We get to realize that if we don’t listen to our intuition, we cannot choose ourselves. And when we are not choosing ourselves, we are pleasing others. Which leads me to the next benefit of traveling alone as a woman in a way to heal: overcoming people-pleasing.

5. Overcoming people pleasing

When traveling for a long time, and especially when experiencing slow travel, we reach a point where we need to stop making decisions for others.

So, as we travel, we still experience the ups and downs we always have been experiencing at home. Every month, every week, and every day. Even if everything seems surreal, life doesn’t stop because we’re traveling.

When traveling for a long time, we can’t always be running at full speed. At some point, we’ll need a break. We’ll NEED to slow down, even if we’re not trying to live the experience of slow travel. We need time alone. We need to connect and be grounded with ourself.

Maybe you disagree with me. Maybe you’re thinking well, when I travel for 2-3 weeks I like to get as many things done as possible. I’m full of energy; I wake up early and do activities every day. That’s true. When we finally get our 2 weeks of vacation a year, we’re on a hype.

But how exhausted are you when you come back home? 

We can’t keep rushing full on energy for a very long time without getting exhausted.

The irony in traveling alone is that we are always surrounded by people. There’s always distraction, and if we don’t take time for ourselves we can find ourselves always doing stuff. Wherever we go, there will be new people to meet, new places to visit, new food to try, new activities to do.
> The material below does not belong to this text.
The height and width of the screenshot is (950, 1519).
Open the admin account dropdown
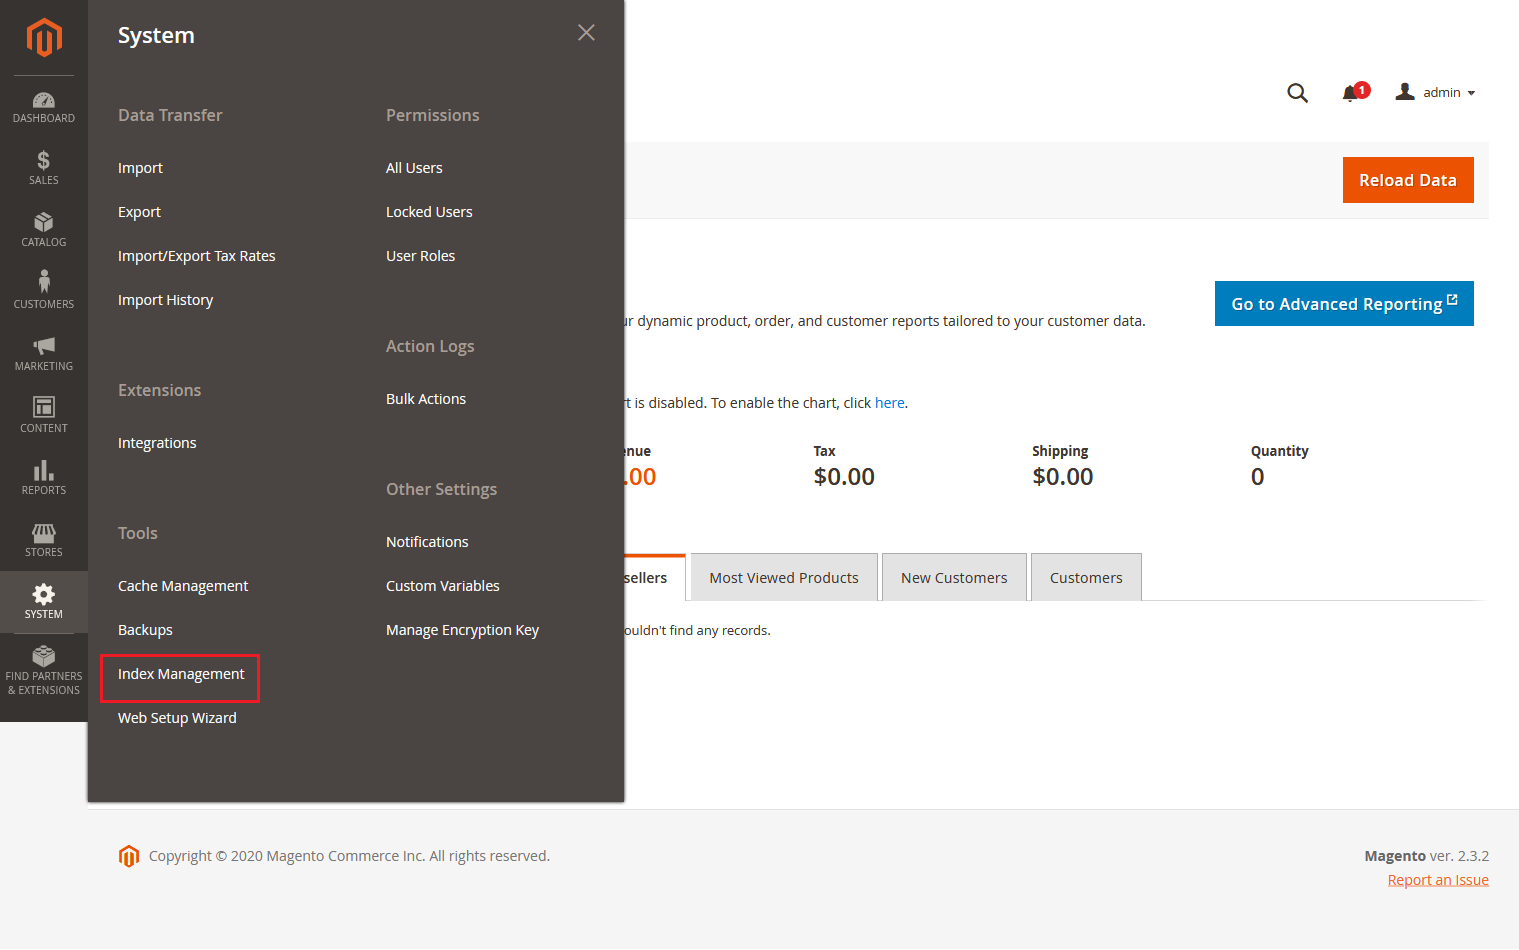click(1435, 92)
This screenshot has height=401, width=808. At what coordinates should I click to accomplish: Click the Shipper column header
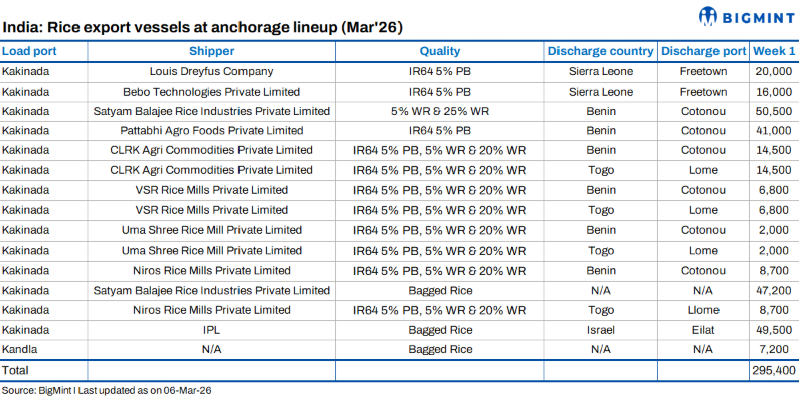(x=211, y=51)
So, to be able to recharge your batteries, you’re going to need to choose yourself over other people. You’re going to have to make decisions in line with your preferences, your mood, your journey. To live the slow travel experience at its fullest, you will have to overcome people pleasing.

The good news is it’s much easier to let go of the people pleasing with strangers than with people you’ve known for a long time.

6. Become better at making decisions

Okay, we said that slow travel will help you to face the fear of missing out, tune into your intuition and overcome people pleasing.

This bundle will automatically lead to to make more decisions for yourself. And, like anything else, the more you practise, the better you become.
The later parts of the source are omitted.